A lesson on Hosea that God gave me.  This is a work in progress.

Marriage to a Prostitute

    What follows is my own imagination of what it must've been like to be Hosea.  Imagine a young man who just got done being confirmed as a priest.  He's serving God day by day in the temple.  The Bible doesn't say, but it's completely possible that Hosea was single and looking.  Imagine as he goes to the well every day to draw water, or as he shops at the market place.  Surely he had ran into and been introduced to young single women his age, possibly by parents who were interested in making him their son in law.  Maybe he caught the eye of a beautiful young woman at a restaurant.  Or talked with some at the well when drawing water.  He's probably thinking, I'm young, and I can't wait to get married.  The law prescribed that priests married virgins of the daughters of Israel, so he's probably thinking some eligible young woman from an upstanding family, possibly rich.
    And God tells him in Hosea 1:2 to go marry a prostitute.  Now let's start off by saying that hygiene standards were not the same as they were today.  Bathing was common, but not like our daily showers.  They didn't have antiperspirant.  They also didn't have condoms.  So you can probably imagine that, by our standards of hygiene today, it was as if God asked him to marry a dirty, filthy woman.  If she's a prostitute, she probably doesn't have a good family background, and she probably doesn't have any money.  And unlike the young virgins his age, probably had emotional baggage.  It was not, and still is not, uncommon for prostitutes to be physically and emotionally abused, and socially excluded.  Also, 1 Kings 22:38, when the King of Aram was killed in battle, his memory was dishonored by washed his armor off in the pool where the prostitutes took baths.  So Hosea marries Gomer, a prostitute, which in every way was contrary to what Hosea was expecting and everything God wanted for him, at least in the Torah.
    But God used this as a metaphor for His love for Israel, and really for all of mankind.  We are filthy by choice.  We don't deserve forgiveness or love, but God has never stopped trying to rescue us.  And some of us He has saved, adopted as sons and daughters.  God loves us more than we could ever comprehend.

Calling the Prostitute

    How does God then convince the prostitute to become His wife?  Hosea 2:14 (HCSB) says "I am going to ... speak tenderly to her."  And what does God want?  Relationship.  Hosea 2:16 says God is waiting for the day when we call Him "my husband."
    Gomer apparently doesn't stay with Hosea long.  In Hosea 3, God tells Hosea to go buy her back, which he does.  It's as if God steps into the whore house to get her back.  Can you imagine Hosea, dressed like a priest, walking down the road in the town where this type of sin was going on?  As he's walking down the road, the area around him gets sketchier and sketchier.  People start staring as he walks, whispering to one another, "what's he doing here?"  Maybe one of them says, "he's going to get his wife, she's been sleeping around."  Can you imagine how ashamed and out of place Hosea may have felt?  But he obeys God.
    Can you imagine how Gomer may have felt?  Ashamed of what she's doing, but then surprised when he shows up, and even more ashamed?  But he buys her back, and instead of judging or condemning her, he says (3:2) "be faithful to me, and I will be faithful to you."
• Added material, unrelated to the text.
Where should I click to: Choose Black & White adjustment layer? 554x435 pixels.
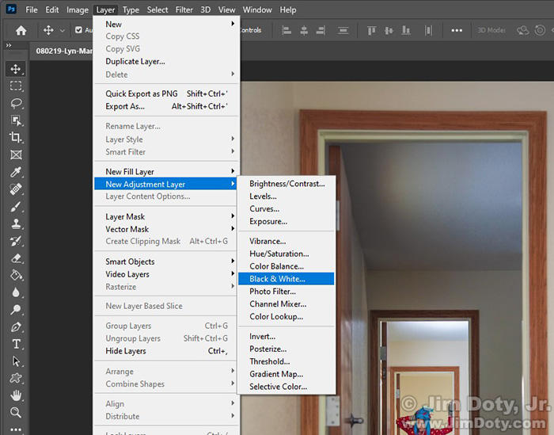point(277,279)
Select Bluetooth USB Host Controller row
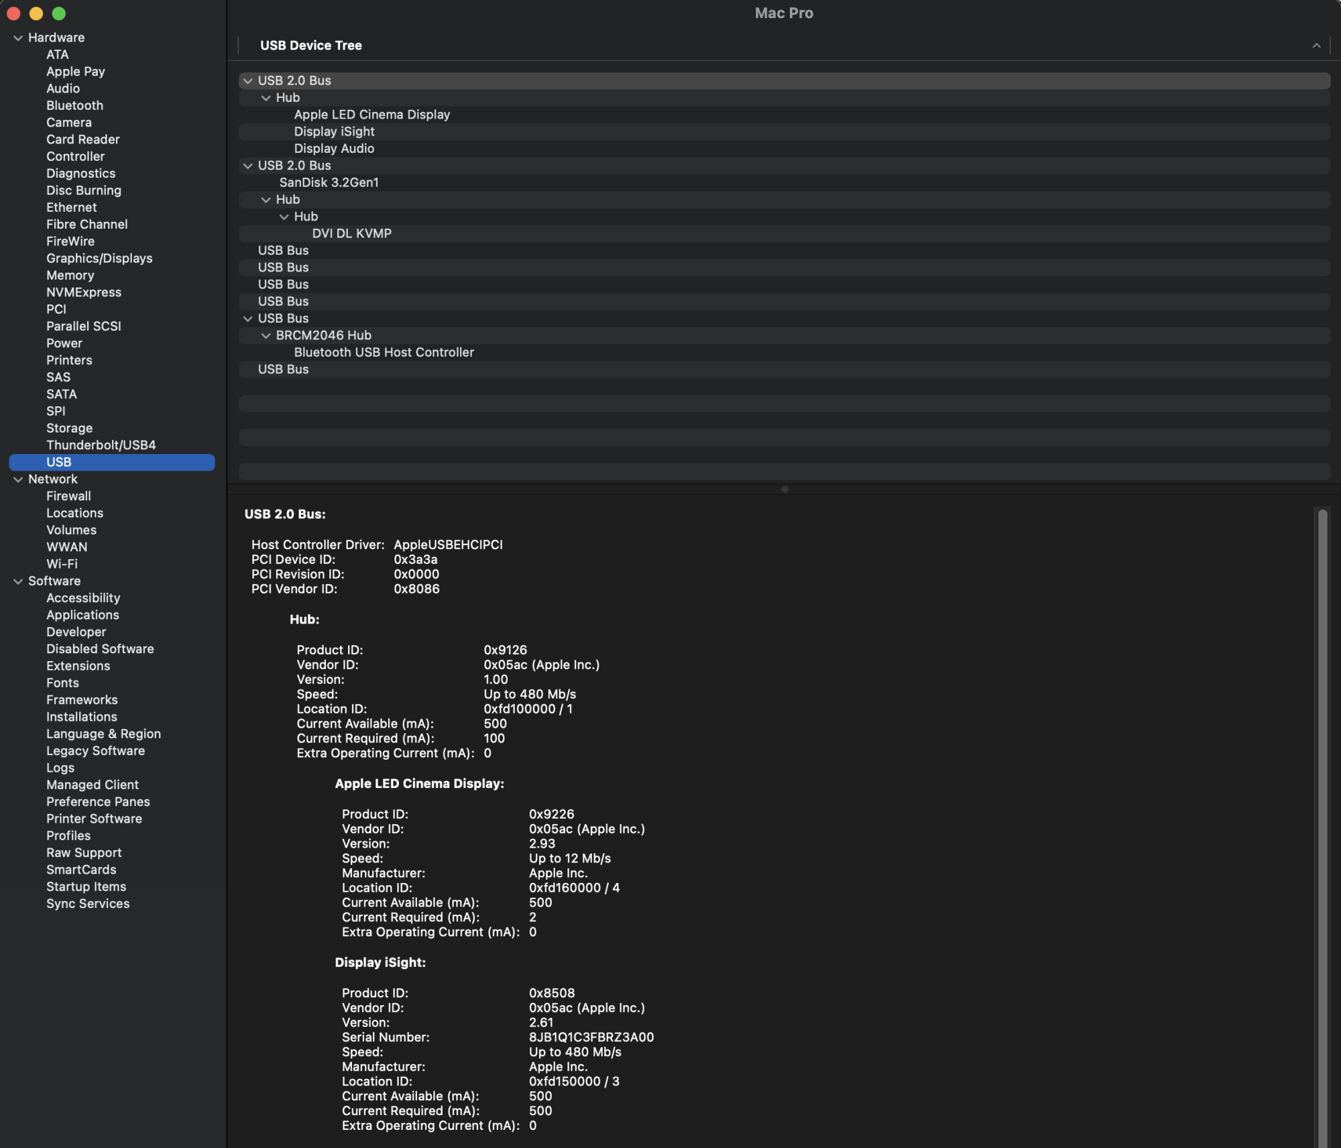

It's Hard to Break a Habit

    I think the first thing the story of Hosea teaches about people like Gomer is it can be difficult to change habits.  Gomer went back to her old manner of life (Hosea 3).  I wonder if that came out of shame.  It's quite possible their marriage caused a scandal.  It's also possible that the other women, her peers who should've been accepting and believed because God is merciful and gracious (Exodus 34:6), instead were judgmental and excluded her.  Gomer wouldn't have been the first prostitute God redeemed (Matthew 1:5).  We don't know from just the story.
    This shame, as we know from modern Christian addiction recovery ministries, could have made Gomer felt like she was no good, could never change, and thus had no choice but to go back to her old lifestyle.  Of course, that's not true.  Shame tells lies.  But it could've possibly made her feel that way.

The Relapse

    Another thing people with addictions sometimes do is relapse: they go back to their addictions and/or sins.  Sometimes a new life with promise just feels somehow too good for them.  Or they're not comfortable with it.  Or their cravings get the best of them.  Or maybe she ran into someone in the marketplace that is from the red light district where she was enslaved.  Maybe something triggered a memory of being a prostitute.  Maybe she felt socially excluded due to her past, and loneliness got the best of her.  There are numerous reasons why people relapse.
    But for whatever reason, she ended up right back in the red light district.  It appears that she is once again in bondage, even if she initially went back of her own free will.
    Now hear the love of God for us.  God tells Hosea to go buy her back.  So once again, Hosea goes down to the red light district.  Again, he's in the clothes fit for a Levite.  Surely people in the area were whispering to one another, "He's back?  Why?"  Maybe some replied "his wife left him."  Or others, "once a hooker, always a hooker."  Hosea could've been angry at her for leaving him.  Hosea could've felt ashamed and emasculated, which is common for men who have been betrayed by women.  Maybe someone whispered, "He must not be able to keep a woman," etc.
    God doesn't tell Hosea to judge her or rebuke her.  Or to have her stoned.  Gomer deserved all of these things.  She had been given a new and wonderful life, but she threw it all away again.
    God tells Hosea to buy her back (Hosea 3).  And God says the same to us.  If you have messed up your life, if you have given up, if you have thrown away everything good God has given you, God still wants you back.  God is pursuing you with love.  God still wants to give you a better life.  How could we not love a God like this?
    There is something in the heart of every human being that wants to run away from love like this.  That wants to give up.  But just as human beings have an infinite need to feel loved, God has an infinite supply of love to give to us.
    If you're reading this and you've messed up, stop beating yourself up.  1 John 1:9 says if we confess our sins, we will be forgiven.  That's all it takes.